As crianças não escolarizadas correm o risco
adicional de sofrer abusos, exploração e, em algumas áreas, serem vitimas do
casamento infantil, afirma o Unicef. Além disso, a má nutrição em menores de
cinco anos aumentou de forma alarmante nas áreas afetadas pelo fenômeno
climático, onde as famílias já viviam o dia a dia. Em muitos países, o El Niño
afeta o acesso a água potável e se relaciona com doenças como dengue, diarreia
e cólera, “grandes assassinas de crianças”.
A seca pode empurrar as adolescentes e mulheres à
prática do comércio sexual para sobreviverem.
Além disso, alerta o Unicef, a
mortalidade das crianças com HIV (vírus causador da aids) é de duas a seis
vezes maior para os que sofrem má nutrição severa.O Unicef não é a única
agência da Organização das Nações Unidas (ONU) que destaca as devastadoras
consequências de El Niño e La Niña. De fato, a falta de preparação e adaptação
à nova norma de crescentes emergências climáticas coloca em risco o cumprimento
dos objetivos de desenvolvimento e aprofunda o sofrimento humano em áreas já
golpeadas por inundações e secas, alertaram funcionários da ONU.
Agricultores da Etiópia. O Chifre da África é uma
das regiões mais prejudicadas pelo El Niño. Foto: TamiruLegesse/FAO
Os diretores das três agências da ONU com sede em
Roma – Organização das Nações Unidas para a Alimentação e a Agricultura (FAO),
Fundo Internacional de Desenvolvimento Agrícola (Fida) e Programa Mundial de
Alimentos (PMA) –, além do enviado especial para El Niño e o Clima, alertaram
que a projeção é de que mais de 60 milhões de pessoas no mundo, 40 milhões
delas na África austral e oriental, não terão segurança alimentar devido a esse
fenômeno climático.
Para atender a esses desafios, essas agências e
alguns colaboradores se reuniram no dia 6 de julho, na sede da FAO em Roma. O
diretor-geral da organização, José Graziano da Silva, destacou que as
consequências do El Niño na agricultura foram enormes e que, com o risco do La
Niña, a situação poderá piorar.“O El Niño causou principalmente uma crise
alimentar e agrícola”, afirmou o diretor, anunciando que a FAO mobilizará
fundos adicionais “para se concentrar em ações prévias, em particular na
agricultura, alimentação e nutrição, para mitigar as consequências dos eventos
e para fortalecer as capacidades de resposta de emergência, mediante
investimentos focados e destinados a ações de preparação”.

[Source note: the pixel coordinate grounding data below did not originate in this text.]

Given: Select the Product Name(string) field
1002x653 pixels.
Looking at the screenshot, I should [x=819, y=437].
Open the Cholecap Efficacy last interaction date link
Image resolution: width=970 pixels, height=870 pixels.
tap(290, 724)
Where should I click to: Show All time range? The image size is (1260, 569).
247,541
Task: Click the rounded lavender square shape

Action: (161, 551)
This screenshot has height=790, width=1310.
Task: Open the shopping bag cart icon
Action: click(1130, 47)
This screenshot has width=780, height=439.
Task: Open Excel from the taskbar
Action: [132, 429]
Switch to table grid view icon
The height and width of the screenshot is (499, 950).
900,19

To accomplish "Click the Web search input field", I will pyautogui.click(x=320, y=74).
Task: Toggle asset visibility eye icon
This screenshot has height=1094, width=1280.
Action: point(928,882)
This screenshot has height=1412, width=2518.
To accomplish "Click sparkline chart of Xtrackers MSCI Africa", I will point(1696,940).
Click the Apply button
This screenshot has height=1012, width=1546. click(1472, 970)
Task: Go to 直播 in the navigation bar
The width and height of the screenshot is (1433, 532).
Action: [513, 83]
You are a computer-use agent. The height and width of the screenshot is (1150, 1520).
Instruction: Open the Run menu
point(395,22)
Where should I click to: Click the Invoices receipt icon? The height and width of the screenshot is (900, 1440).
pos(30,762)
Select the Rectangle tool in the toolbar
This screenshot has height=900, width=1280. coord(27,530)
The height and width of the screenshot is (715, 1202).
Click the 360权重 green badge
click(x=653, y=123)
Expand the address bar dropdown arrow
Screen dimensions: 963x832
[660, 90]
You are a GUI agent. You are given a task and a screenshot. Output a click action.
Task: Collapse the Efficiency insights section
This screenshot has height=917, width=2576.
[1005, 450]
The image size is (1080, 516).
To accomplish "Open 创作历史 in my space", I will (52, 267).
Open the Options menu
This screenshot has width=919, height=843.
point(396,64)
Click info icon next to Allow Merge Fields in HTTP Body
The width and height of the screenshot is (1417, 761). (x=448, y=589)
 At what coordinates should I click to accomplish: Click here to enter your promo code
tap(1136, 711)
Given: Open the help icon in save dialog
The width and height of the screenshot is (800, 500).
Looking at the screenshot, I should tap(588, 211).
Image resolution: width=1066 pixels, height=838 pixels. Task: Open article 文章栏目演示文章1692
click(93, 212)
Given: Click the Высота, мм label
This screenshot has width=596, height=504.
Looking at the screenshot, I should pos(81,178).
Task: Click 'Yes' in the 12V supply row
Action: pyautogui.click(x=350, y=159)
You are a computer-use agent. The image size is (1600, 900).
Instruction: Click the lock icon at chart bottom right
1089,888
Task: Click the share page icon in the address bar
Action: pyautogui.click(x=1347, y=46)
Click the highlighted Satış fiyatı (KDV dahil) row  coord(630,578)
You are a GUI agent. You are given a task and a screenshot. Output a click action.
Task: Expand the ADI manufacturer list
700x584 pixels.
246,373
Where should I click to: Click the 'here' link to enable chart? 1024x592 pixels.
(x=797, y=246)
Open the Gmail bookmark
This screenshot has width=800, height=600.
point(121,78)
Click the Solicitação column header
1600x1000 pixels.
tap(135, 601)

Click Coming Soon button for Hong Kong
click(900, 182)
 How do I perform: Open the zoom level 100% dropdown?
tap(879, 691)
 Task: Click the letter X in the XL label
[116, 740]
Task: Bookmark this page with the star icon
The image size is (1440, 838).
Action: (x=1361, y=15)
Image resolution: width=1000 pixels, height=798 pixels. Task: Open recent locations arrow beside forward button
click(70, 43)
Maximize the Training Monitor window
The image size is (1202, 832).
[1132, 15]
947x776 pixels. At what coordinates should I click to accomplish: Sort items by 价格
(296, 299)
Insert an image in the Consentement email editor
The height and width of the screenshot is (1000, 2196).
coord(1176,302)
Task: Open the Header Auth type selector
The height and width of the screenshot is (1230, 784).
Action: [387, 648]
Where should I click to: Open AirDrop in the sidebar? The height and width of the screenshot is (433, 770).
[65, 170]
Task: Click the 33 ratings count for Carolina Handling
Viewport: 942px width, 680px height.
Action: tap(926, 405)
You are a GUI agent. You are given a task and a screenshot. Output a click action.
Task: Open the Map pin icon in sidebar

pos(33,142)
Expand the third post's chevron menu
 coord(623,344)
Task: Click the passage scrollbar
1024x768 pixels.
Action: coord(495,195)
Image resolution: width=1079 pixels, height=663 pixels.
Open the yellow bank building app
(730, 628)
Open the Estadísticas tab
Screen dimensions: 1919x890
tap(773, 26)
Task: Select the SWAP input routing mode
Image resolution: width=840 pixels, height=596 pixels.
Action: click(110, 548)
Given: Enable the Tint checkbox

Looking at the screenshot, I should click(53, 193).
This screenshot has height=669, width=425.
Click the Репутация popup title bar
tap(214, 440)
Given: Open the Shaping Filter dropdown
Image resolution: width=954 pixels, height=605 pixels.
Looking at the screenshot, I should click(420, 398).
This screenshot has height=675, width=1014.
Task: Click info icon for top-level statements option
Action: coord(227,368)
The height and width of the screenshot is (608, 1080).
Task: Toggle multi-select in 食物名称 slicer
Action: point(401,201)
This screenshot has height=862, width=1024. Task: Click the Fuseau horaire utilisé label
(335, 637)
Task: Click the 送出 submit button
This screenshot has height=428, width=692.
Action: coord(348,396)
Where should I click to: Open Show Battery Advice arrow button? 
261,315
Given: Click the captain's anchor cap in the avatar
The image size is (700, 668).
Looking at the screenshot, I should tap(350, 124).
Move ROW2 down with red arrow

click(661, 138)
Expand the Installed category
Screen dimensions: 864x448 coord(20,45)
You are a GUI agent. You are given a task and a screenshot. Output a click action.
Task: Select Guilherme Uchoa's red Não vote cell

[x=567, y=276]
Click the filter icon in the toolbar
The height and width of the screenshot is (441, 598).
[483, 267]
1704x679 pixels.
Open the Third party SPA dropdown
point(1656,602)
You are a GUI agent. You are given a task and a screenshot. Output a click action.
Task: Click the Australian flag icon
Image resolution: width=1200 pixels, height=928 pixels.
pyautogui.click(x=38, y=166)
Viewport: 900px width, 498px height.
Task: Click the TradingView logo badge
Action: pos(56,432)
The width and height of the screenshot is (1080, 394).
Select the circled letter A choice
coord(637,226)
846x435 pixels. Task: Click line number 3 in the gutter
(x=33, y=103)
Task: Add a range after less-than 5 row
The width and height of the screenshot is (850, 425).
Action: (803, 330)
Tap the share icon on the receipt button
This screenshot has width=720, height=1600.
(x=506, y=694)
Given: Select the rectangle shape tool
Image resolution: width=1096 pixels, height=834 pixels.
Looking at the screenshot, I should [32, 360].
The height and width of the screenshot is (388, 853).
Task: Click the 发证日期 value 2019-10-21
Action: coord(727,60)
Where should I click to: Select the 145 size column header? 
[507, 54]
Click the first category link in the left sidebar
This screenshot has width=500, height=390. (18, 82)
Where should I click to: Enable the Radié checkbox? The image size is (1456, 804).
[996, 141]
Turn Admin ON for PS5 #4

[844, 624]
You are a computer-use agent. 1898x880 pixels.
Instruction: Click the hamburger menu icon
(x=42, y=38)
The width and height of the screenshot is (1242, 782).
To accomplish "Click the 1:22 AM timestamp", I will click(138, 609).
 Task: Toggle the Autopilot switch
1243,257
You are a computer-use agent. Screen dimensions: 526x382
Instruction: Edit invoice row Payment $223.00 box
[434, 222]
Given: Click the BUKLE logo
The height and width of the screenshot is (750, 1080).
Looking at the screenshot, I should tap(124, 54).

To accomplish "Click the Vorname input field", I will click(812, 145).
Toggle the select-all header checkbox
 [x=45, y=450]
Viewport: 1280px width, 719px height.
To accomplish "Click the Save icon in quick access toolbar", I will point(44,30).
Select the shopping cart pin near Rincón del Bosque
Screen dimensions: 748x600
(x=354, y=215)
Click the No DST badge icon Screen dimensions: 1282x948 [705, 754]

Por sua vez, a Oxfam Internacional informou que
cerca de 60 milhões de pessoas na África austral, no Chifre da África, na
América Central e zona do Pacífico veem como piora a fome e a pobreza devido à
seca e à perda de cultivos em 2014 e 2015, as quais se exacerbaram devido ao El
Niño. “Esse número provavelmente aumentará”, alertou a confederação de 17
organizações não governamentais.
A Oxfam divulgou uma pesquisa onde apresenta
depoimentos impactantes de algumas das pessoas com as quais trabalha na
Etiópia, Malawi, Zimbábue, El Salvador e Papua-Nova Guiné. “Nos disseram que
viveram tempos difíceis mas que esta seca é muito pior do que as anteriores”,
diz o informe O Que Será de Nós. Vozes de Diferentes Partes do Mundo
Comentam a Seca e o El Niño,elaborado por Debbie Hillier.
“Pessoas vão dormir de estômago vazio, trabalham em
seus campos ou vão à escola com a persistente dor da fome, e caminham ou
pedalam quilômetros tentando encontrar comida. Muitas pessoas reduziram as
refeições diárias para duas ou mesmo uma”, destaca o documento.A fome dói. Para
os pais, o esforço de colocar comida na mesa é especialmente doloroso, as
crianças choram de fome e os bebês mamam em peitos vazios, enfatiza o informe.A
Oxfam publicou uma resenha, El Niño e a Mudança Climática: Tudo o Que se
Deve Saber, que detalha a relação entre os dois fenômenos.